Preliminary study of the heating mechanism of magnetic nanoparticles for induction welding

Abstract

The aerospace industry has increasingly prioritized sustainability by adopting lightweight materials, shifting from metal alloys to polymers and polymer composites. Thermoplastic polymers, in particular, are gaining attention due to their recyclability and ease of reshaping. As the demand for high-performance structures grows, advanced joining techniques are becoming essential. Traditional joining methods are expected to be replaced by fusion bonding, with induction welding standing out for its non-contact nature and continuous processing capability. This technique typically relies on susceptors (e.g., metal meshes) to convert electromagnetic energy into heat. However, these materials can cause uneven heating and weaken mechanical properties. Magnetic nanoparticles present a promising alternative as minimally invasive conductive susceptors.
Originally studied for biomedical applications, magnetic nanoparticles generate heat under an alternating magnetic field through hysteresis losses. Researchers have demonstrated their ability to heat polymers above their melting points for induction welding. However, a major challenge is preventing excessive heating, which can degrade thermoplastics. To address this,it was proposed to select ferromagnetic susceptors with Curie temperatures that match thermoplastic processing temperatures. This ensures effective heating while preventing overheating, offering a self-regulating thermal solution for induction welding.
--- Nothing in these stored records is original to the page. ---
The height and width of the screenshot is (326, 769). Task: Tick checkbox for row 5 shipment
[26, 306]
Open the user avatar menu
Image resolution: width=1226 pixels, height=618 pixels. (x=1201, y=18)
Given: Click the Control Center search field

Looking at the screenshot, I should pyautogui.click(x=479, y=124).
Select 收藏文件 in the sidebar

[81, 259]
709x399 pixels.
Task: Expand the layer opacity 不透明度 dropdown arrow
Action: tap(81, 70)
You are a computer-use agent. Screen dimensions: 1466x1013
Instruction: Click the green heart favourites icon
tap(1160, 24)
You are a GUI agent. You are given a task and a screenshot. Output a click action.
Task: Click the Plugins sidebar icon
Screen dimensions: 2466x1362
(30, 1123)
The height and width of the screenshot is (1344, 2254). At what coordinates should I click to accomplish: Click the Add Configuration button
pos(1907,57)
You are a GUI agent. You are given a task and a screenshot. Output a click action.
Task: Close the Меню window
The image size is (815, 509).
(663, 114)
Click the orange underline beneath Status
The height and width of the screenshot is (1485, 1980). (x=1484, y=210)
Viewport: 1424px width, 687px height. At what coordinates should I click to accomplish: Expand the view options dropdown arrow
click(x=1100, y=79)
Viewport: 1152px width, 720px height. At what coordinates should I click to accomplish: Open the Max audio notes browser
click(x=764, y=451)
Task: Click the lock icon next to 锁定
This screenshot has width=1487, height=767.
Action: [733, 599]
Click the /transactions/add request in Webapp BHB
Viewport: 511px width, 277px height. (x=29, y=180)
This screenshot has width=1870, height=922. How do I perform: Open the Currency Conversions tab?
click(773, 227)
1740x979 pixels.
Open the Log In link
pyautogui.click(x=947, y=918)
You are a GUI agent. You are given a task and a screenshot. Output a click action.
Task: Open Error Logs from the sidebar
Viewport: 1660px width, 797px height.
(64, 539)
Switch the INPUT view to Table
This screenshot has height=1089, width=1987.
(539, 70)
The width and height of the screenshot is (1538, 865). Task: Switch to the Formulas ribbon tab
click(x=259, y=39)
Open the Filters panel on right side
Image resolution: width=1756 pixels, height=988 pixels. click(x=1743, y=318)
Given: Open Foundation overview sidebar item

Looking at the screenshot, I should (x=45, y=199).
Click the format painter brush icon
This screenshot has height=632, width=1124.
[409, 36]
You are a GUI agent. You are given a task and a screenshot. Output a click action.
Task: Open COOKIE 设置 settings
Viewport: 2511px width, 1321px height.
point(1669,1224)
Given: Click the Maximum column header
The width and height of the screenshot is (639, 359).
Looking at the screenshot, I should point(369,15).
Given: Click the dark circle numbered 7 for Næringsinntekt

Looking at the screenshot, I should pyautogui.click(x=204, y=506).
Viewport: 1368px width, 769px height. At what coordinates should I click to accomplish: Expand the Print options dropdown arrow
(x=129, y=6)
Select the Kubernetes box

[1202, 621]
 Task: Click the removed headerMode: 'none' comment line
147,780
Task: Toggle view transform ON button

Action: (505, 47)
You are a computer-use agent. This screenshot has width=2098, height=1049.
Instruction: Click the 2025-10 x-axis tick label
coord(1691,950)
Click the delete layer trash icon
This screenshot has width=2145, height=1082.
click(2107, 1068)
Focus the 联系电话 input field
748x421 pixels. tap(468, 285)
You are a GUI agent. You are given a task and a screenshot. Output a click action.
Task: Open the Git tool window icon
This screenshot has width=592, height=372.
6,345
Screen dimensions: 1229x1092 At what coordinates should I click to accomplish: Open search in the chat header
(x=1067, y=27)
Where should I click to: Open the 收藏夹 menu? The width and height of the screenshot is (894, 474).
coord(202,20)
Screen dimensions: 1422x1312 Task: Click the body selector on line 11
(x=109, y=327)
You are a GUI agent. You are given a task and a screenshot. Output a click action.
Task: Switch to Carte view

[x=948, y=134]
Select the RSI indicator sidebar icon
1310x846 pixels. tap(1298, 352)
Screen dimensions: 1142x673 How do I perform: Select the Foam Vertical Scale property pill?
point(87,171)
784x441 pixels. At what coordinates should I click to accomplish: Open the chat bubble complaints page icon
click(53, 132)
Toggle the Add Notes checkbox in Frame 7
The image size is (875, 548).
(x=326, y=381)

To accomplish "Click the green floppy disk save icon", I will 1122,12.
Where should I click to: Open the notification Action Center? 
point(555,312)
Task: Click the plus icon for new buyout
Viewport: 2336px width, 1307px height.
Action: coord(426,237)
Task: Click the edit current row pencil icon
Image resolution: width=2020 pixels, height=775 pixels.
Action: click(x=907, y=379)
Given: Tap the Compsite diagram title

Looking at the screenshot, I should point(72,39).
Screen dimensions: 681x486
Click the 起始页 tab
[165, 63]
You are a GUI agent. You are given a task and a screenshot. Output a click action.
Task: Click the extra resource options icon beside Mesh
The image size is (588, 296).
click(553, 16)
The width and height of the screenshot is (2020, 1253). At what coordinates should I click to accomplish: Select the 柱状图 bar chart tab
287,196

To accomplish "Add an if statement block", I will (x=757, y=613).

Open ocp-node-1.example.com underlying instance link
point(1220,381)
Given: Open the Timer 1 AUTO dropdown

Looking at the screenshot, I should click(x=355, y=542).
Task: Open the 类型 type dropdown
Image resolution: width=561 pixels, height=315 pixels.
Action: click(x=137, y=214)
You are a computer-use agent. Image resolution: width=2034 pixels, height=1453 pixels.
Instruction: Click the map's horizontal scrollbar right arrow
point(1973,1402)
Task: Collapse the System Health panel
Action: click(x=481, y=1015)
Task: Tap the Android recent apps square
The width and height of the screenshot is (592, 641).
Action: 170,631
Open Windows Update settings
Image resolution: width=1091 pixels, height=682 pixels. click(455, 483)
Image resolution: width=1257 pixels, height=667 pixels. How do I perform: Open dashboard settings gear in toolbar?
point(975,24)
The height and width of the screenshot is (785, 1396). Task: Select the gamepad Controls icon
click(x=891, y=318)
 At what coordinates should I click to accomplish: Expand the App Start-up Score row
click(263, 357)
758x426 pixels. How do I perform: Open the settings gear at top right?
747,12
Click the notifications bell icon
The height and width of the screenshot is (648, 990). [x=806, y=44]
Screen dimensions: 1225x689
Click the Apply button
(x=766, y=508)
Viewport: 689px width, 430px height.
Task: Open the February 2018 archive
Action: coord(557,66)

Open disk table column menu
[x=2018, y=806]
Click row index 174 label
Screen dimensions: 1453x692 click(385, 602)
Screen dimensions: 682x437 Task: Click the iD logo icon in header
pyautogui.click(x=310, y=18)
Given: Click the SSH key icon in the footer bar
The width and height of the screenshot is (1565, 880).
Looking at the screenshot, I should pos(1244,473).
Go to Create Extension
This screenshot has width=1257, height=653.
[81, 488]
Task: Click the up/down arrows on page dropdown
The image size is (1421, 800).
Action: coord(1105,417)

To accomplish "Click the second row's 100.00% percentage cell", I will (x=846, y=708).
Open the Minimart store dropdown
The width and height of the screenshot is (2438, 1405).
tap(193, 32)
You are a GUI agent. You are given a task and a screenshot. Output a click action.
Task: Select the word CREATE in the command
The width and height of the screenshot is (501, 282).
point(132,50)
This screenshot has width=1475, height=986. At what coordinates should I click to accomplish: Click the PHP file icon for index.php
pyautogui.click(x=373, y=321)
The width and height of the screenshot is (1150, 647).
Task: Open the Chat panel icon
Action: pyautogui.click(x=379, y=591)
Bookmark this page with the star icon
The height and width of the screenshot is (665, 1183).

This thesis aimed to gain knowledge on thermal and magnetic capabilities of selected nanoparticles: magnetite (Fe3O4), Nickel (Ni), Nickel-Zinc ferrite (NiZnFe4O4) and Chromium Dioxide (CrO2). These materials were tested via MagneTherm equipment to identify the optimal induction heating parameters, in terms of strength and frequency of the applied magnetic field. Magnetite showed the best heating capabilities among all particle types, however due to the high detected Curie temperature it does not represent a good candidate for further research. A good alternative was found while testing Nickel and Ni-Zn ferrite nanoparticles. These materials have shown slightly lower heat generation, compensated by Curie temperatures within the range of processing temperatures of multiple thermoplastics, and consequent good potentiality for this application.
Further characterization of the particles was performed to gain better understanding on their magnetic and morphological properties and to find correlations with their heating capabilities. In this second part, more traditional techniques such as SQUID, XRD, and TGA were employed.

This study confirms that MNPs are viable candidates for non-contact induction welding in aerospace applications, presenting an efficient alternative to conventional heating methods. Induction heating experiments confirmed the correlation between alternating magnetic field parameters (amplitude, frequency) and power generation. However, further optimization of nanoparticle dispersion, morphology, composition and scalability is required for industrial implementation. Future research should explore alternative nanoparticle compositions, embedding techniques, and evaluate their performance in thermoplastic induction welding prototypes.